Supplied records -

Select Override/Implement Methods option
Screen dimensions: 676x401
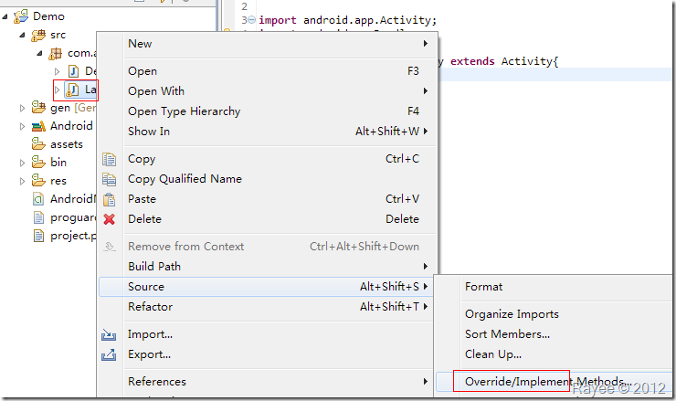point(547,382)
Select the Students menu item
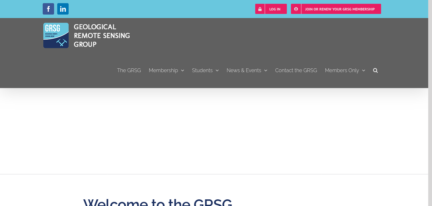 [202, 70]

Assigned task - The records above need to be copied exactly, with the pictures left out.

Expected answer -
Select Override/Implement Methods option
Screen dimensions: 676x401
point(547,382)
Select the Students menu item
 [202, 70]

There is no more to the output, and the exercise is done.